*Given text:*
━━━━━━━━━━━━━━━━
Demetria Irwin | 11/26/2013, 4:30 p.m.
Melissa Harris-Perry and bell hooks hold talk, “Black Female Voices: Who is Listening.”
Melissa Harris-Perry and bell hooks Spencer Kohn photo

“The pushback that I am often feeling is not from the white folks in the community. It is from the other sisters who tear me down, tell me that the reason I am low-income is because I didn’t have the insight to choose good men, that I should’ve kept my hand out and mouth closed and my legs closed,” said Fields. “How do you wake up every morning and … I consider myself a Black feminist, but some days, it’s just so hard to get out of the bed and face other Black people.”

Harris-Perry became a single mother herself years ago after her marriage ended in divorce, but she was a college-educated homeowner who was gainfully employed, and she pointed out the real cause of the finger-pointing aimed at Fields.
━━━━━━━━━━━━━━━━
*Information shown:*

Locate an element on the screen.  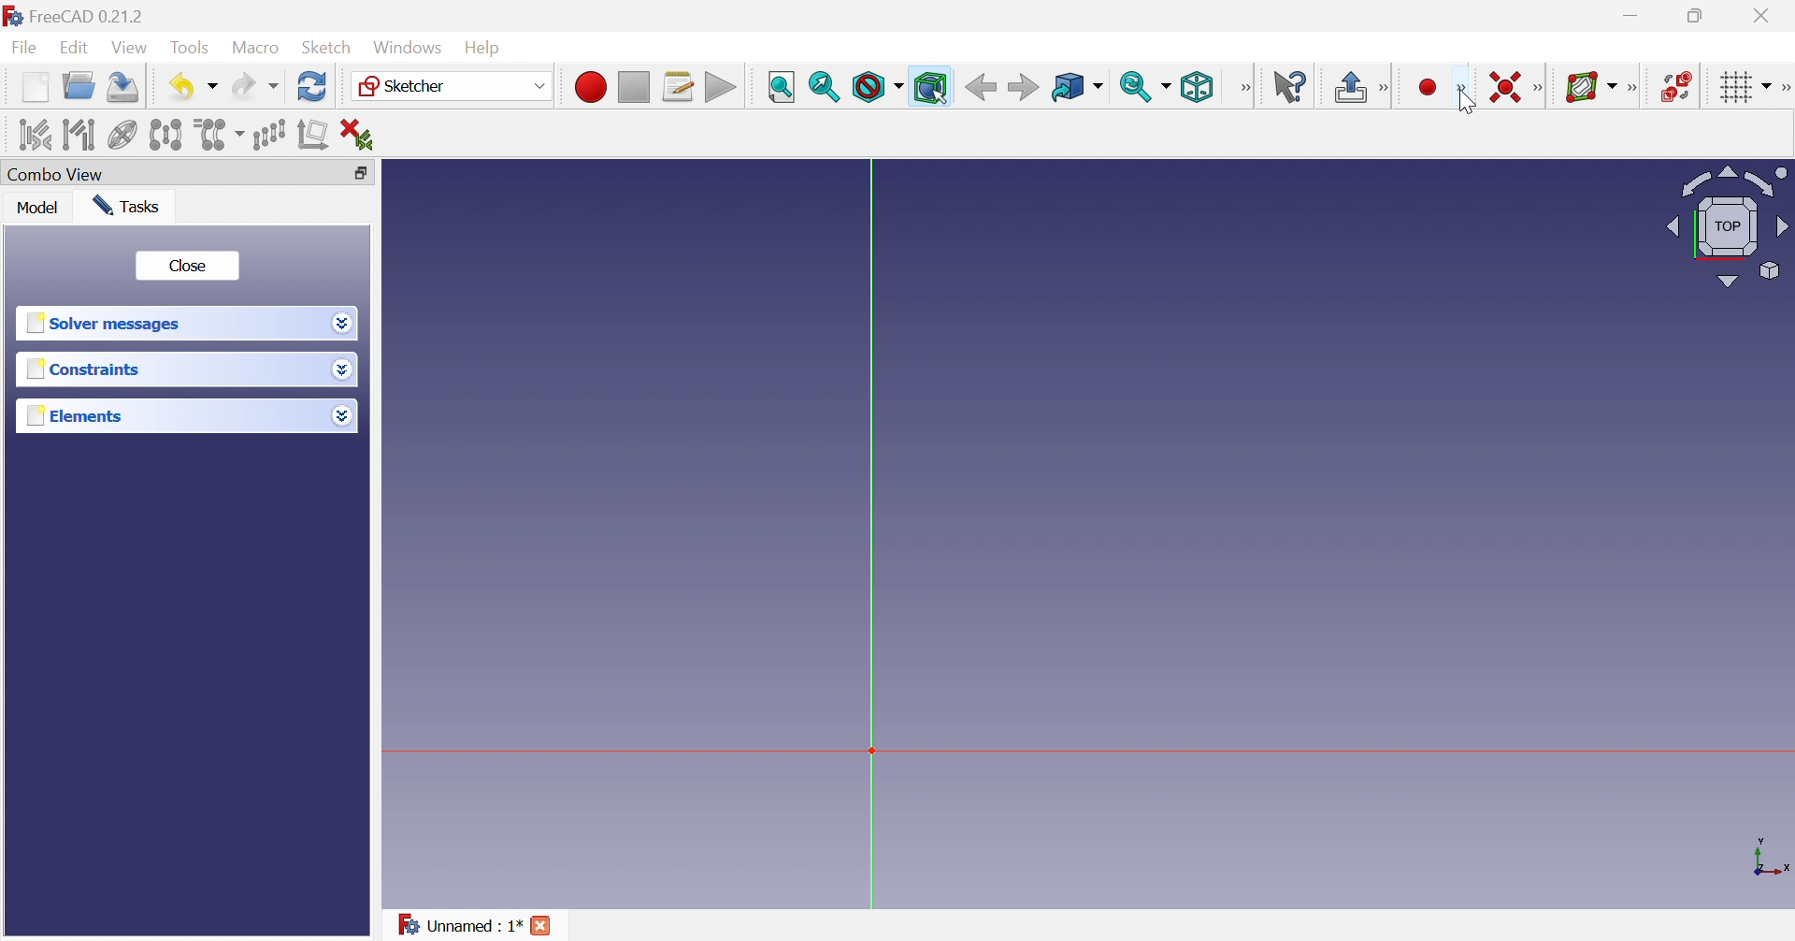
━━━━━━━━━━━━━━━━
*Tasks to perform:*
[A] Please translate this sentence from the article on the Harris-Perry and bell hooks talk into Spanish: "The pushback that I am often feeling is not from the white folks in the community."
[B] Write the next few sentences of the article on the Harris-Perry and bell hooks talk, picking up after its final sentence.

*Results:*
[A] El rechazo que siento a menudo no proviene de la gente blanca de la comunidad.

[B]
“The ones who are most vulnerable to being in your exact position are the most likely to shame you. It’s not really about being a single parent; the thing you’re supposed to be ashamed of is being poor,” said Harris-Perry after she walked off the stage to hug Fields and privately console her for a few minutes. Applause and tears erupted as the two women hugged.

It was an epic and necessary public discourse, which ended with hooks urging those who wish to work for freedom to move away from binary thinking.